SOAR Trial Interventional phase II single-arm study to assess efficacy and safety of Eltrombopag combined with cyclosporine as first line therapy in adult patients with severe acquired aplastic anemia.

The standard of care for the treatment of aplastic anemia patients who are not
candidate for HSCT was immunosuppressive treatment (IST) for a long time.
There are several limitations of IST in severe aplastic anemia (SAA), e.g. the
majority of the responses observed following initial IST are partial with only
a few patients achieving normal blood counts, 1/3 of patients are refractory to
initial IST, hematologic relapses occur in 35% of responders following initial
response to IST, among relapsed patients chronic use of cyclosporine A is not
infrequent which often leads to toxicities and clonal evolution is still
observed in 10-15% of patients.
In order to address these limitations, efforts to improve initial IST in
treatment-naïve patients with the addition of mycophenolate mofetil and
sirolimus to standard horse anti-thymocyte globulin/cyclosporine A (h-ATG/CsA)
or use of lymphocytotoxic agents have not yielded the expected better outcomes
when compared to standard (h-ATG/CsA).
The most important advance in SAA in the recent years has been the seminal
observation that a thrombopoietin receptor agonist, eltrombopag, has activity
in SAA.
The lack of availability of anti-thymocyte globulin (ATG) in several countries
has left a large proportion of patients with SAA with limited treatment options
and poor outcome. In this context, the combination of cyclosporine and
eltrombopag, 2 therapies with different modes of action, is an attractive
therapeutic option to address this unmet medical need.
The main objective of this study is to assess the safety and efficacy of
eltrombopag and cyclosporine in outpatient setting for the treatment-naïve SAA
patients mainly in countries where h-ATG is not available.

Primary:
To evaluate the efficacy of eltrombopag + cyclosporine as first-line therapy on
overall hematologic response (neutrophil, platelet, hemoglobin) by 6 months.
Secondary:
Overall hematologic response (neutrophil, platelet, hemoglobin) by 3 and 12
months, duration of hematologic response, disease relapse rate, clonal
evolution, need for and independence of blood and platelet transfusion, overall
survival, symptoms and quality of life, safety and tolerability,
pharmacokinetics.

interventional phase II, single-arm, multicenter, open-label, study to
investigate the efficacy and safety of the combination of eltrombopag and
cyclosporine in treatment-naive patients with SAA as first line therapy
administered for 6-months
a follow-up for up to 24 -months of all patients who responded and not
responded at month 6
Responders will receive cyclosporine only, up to 24 months with a taper
regimen. After which EOS will take place for safety reasons.
Non-responders will stop eltrombopag and cyclosporine after 6 months,
cyclosporine will be stopped for non-responders in 2nd part from 6-24 months
Approx. 50 patients.

Treatment with eltrombopag and cyclosporine.
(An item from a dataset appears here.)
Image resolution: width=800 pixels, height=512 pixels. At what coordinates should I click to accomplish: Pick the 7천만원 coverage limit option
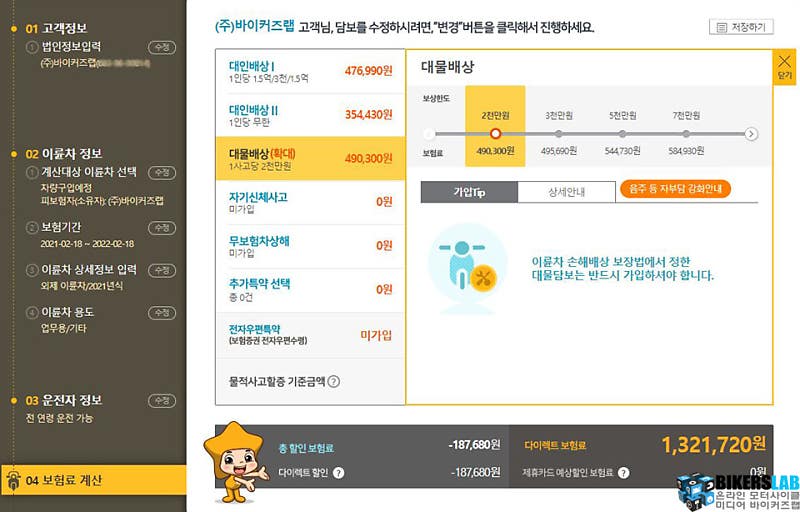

Risk: Adverse effects of eltrombopag in combination with cyclosporine and
cyclosporine alone.
Burden: Screening 2 weeks, treatment with eltrombopag and cyclosporine 6
months, treatment with alone cyclosporine 18 months. safety visits 30days after
last treatmen
40 visits in 2 years. Duration mostly 1-2 hours.
Physical examination: 6 times.
Blood tests (20 ml/occasion): every visit; 1 day with 8 h PK measurements with
5 blood draws.
Pregnancy test (if relevant): every 3-4 weeks, to be conducted partly at home.
Bone marrow sample:4 times.
ECG: max5 times.
Questionnaires: FACIT-Fatigue, FACT-TH18, EQ-5D-5L: 12 times.
Eye examination : 5 times.
Neurological examination : 5 times.
Optional storage and use of the remaining blood and tissue for future research.